## SOURCE DATA
* * * * *
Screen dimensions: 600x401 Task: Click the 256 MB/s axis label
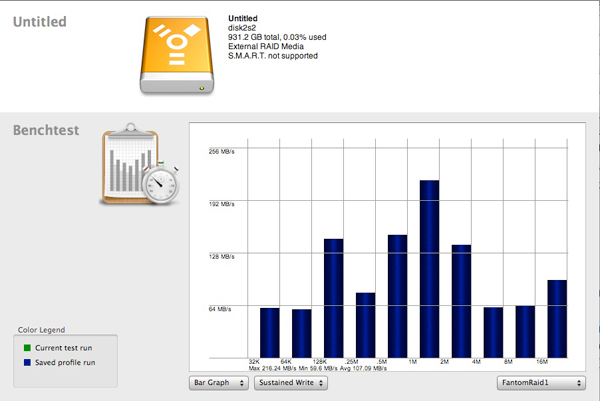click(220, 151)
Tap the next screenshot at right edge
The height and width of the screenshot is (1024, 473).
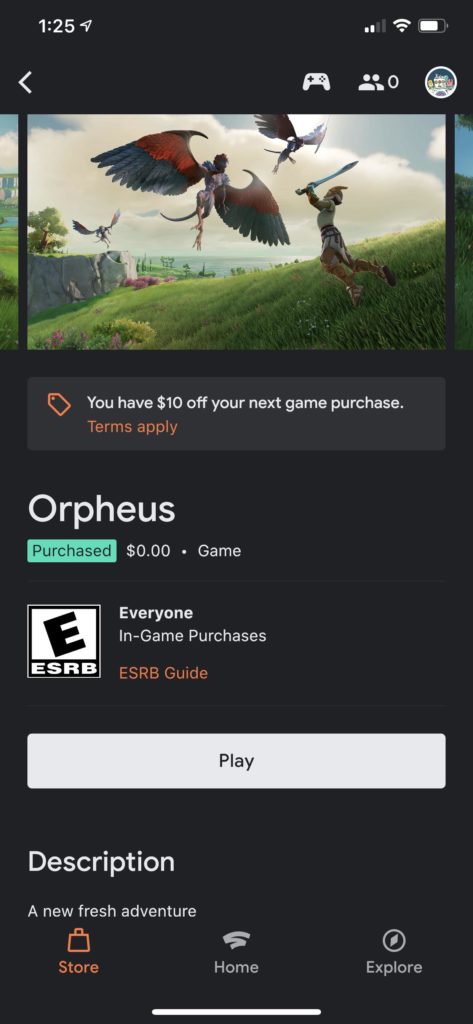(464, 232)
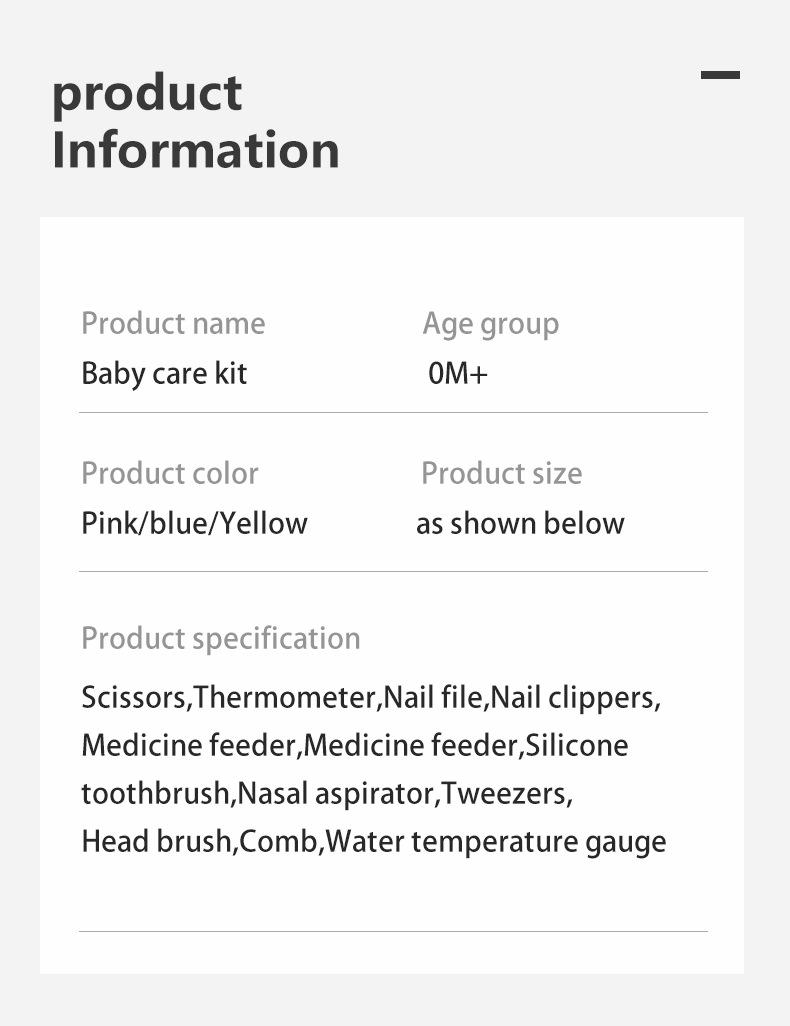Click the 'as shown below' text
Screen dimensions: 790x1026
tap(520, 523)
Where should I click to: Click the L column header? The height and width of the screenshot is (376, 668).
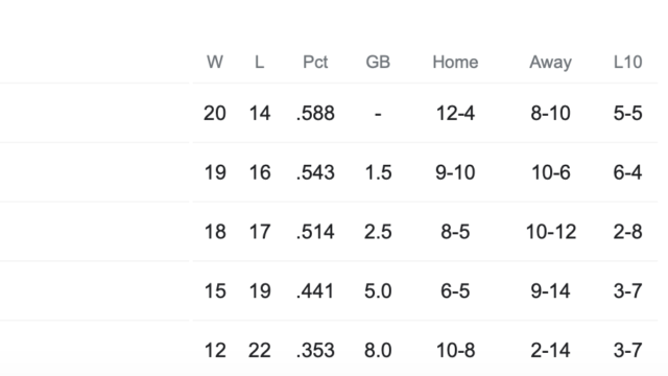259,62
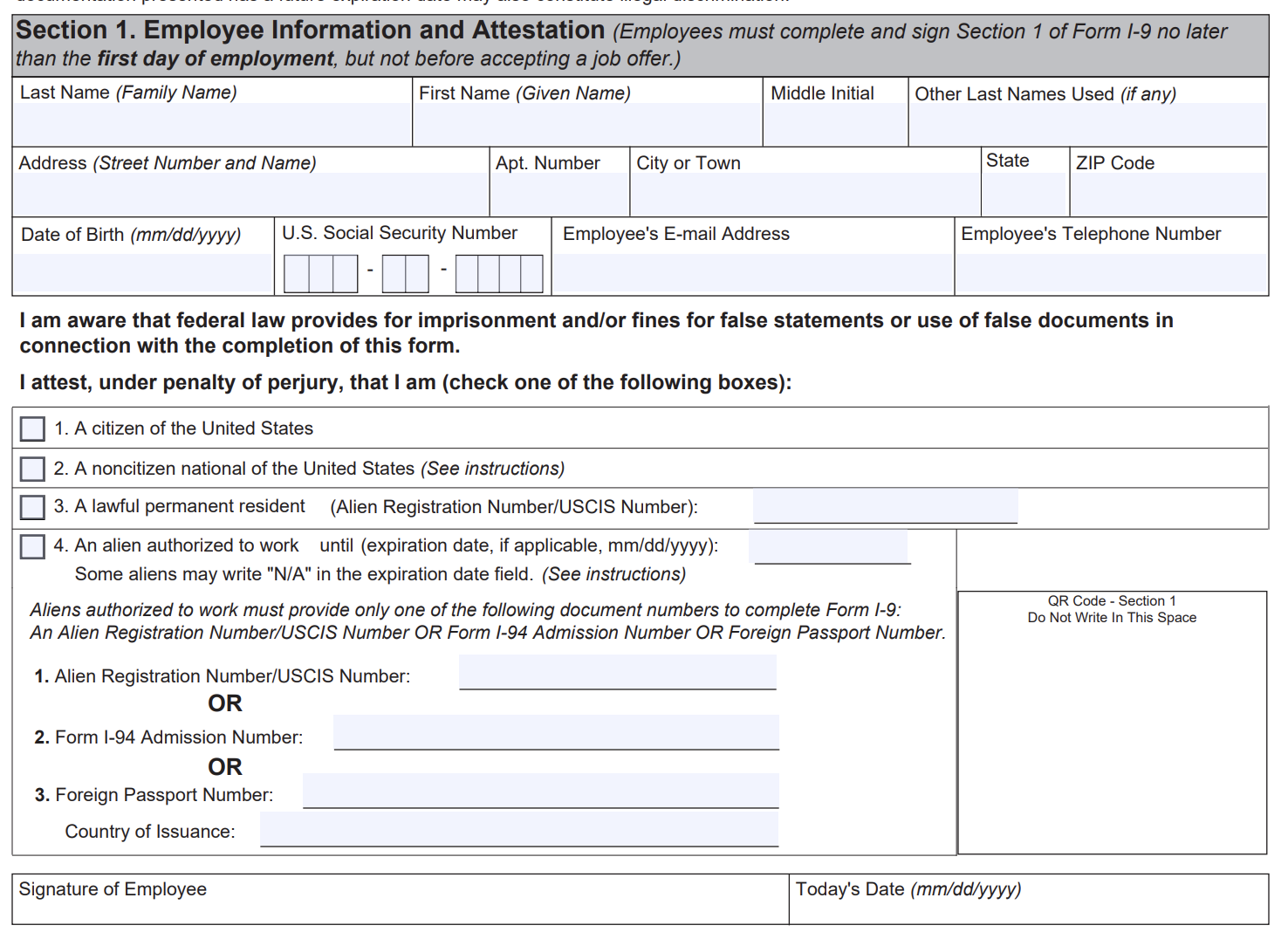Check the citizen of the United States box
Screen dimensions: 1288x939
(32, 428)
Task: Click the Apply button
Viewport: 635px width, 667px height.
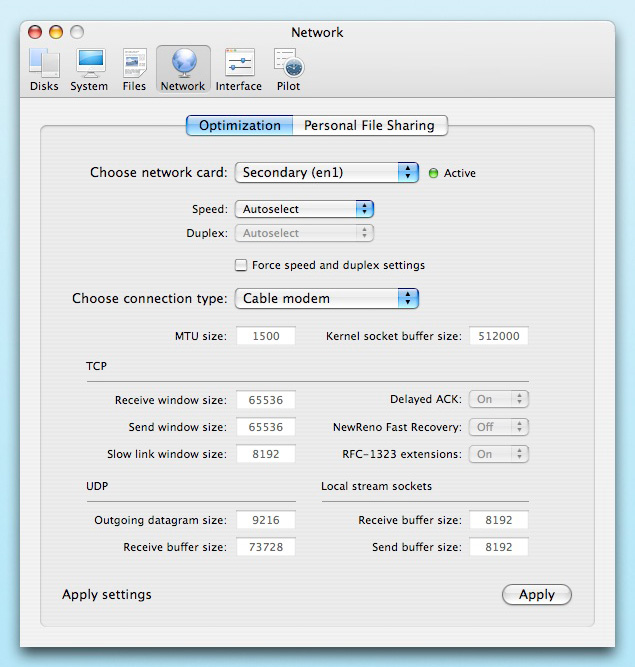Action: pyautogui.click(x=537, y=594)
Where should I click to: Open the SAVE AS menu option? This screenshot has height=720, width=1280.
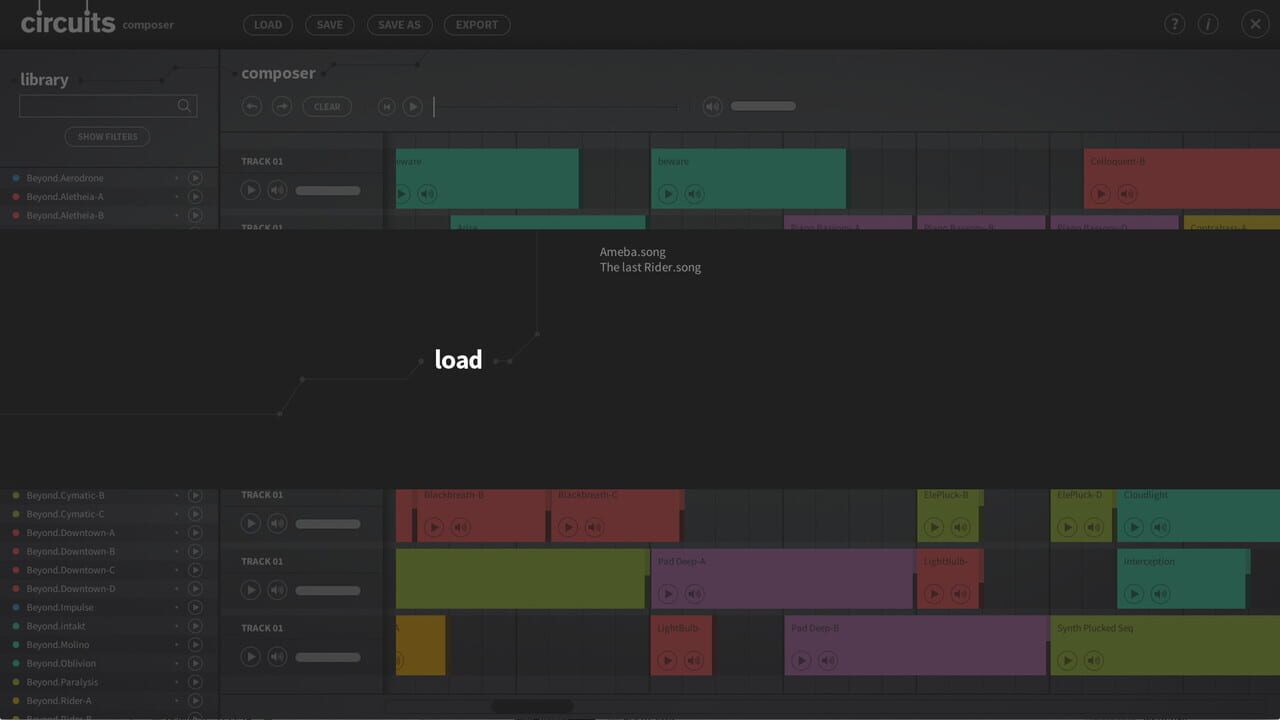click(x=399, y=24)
* * * * *
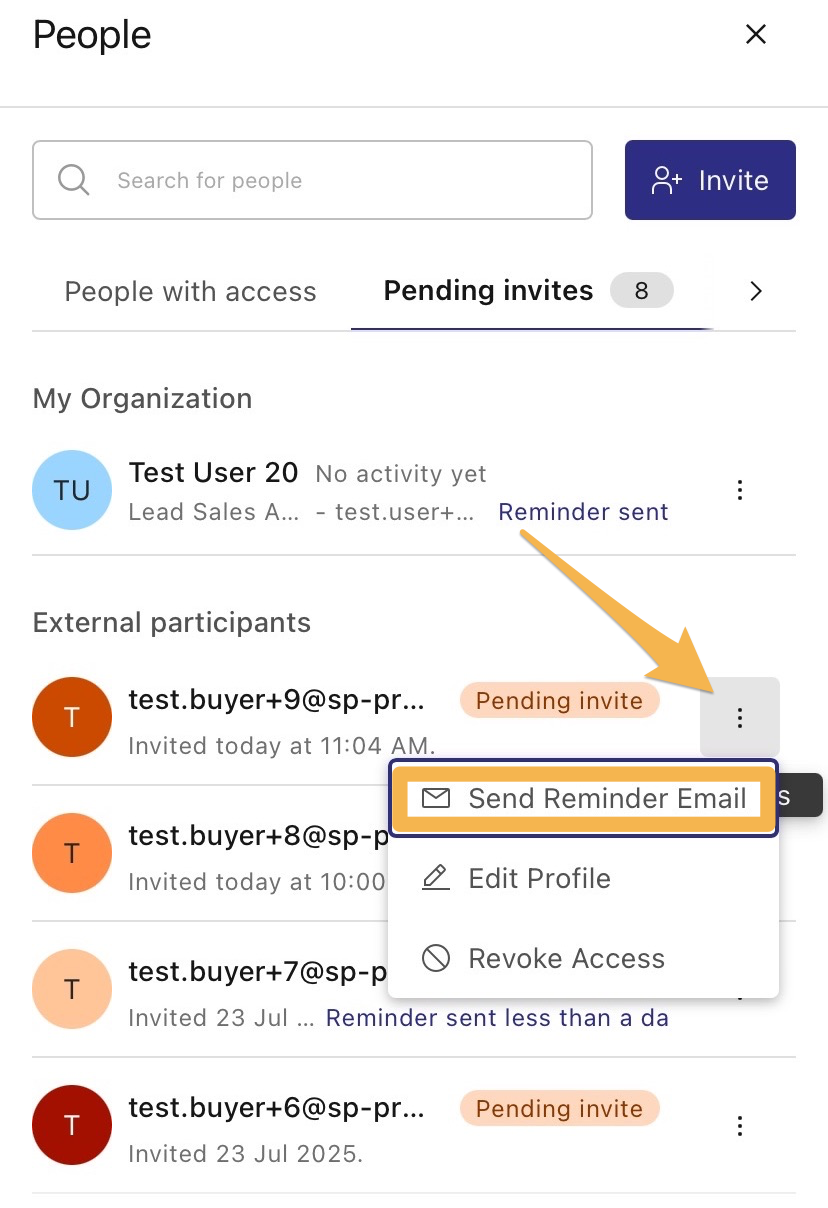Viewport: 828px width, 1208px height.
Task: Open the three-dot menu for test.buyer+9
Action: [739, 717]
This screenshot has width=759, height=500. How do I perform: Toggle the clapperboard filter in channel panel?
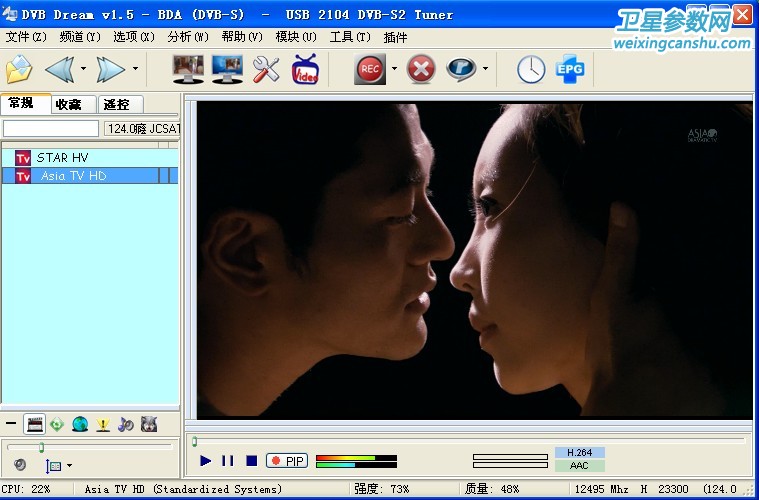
* * * * *
## EXERCISE AIM
From the material above, output only the span of lines that starts at the one containing "Screen dimensions: 600x401" and finishes at the one containing "Task: Click the Apply button", word for word and free of pictures.

## ANSWER SPACE
Screen dimensions: 600x401 Task: Click the 256 MB/s axis label
click(220, 151)
Tap the next screenshot at right edge
The height and width of the screenshot is (1024, 473).
(464, 232)
Click the 'as shown below' text
Screen dimensions: 790x1026
tap(520, 523)
Where should I click to: Click the L column header? The height and width of the screenshot is (376, 668).
259,62
Check the citizen of the United States box
Screen dimensions: 1288x939
(32, 428)
Task: Click the Apply button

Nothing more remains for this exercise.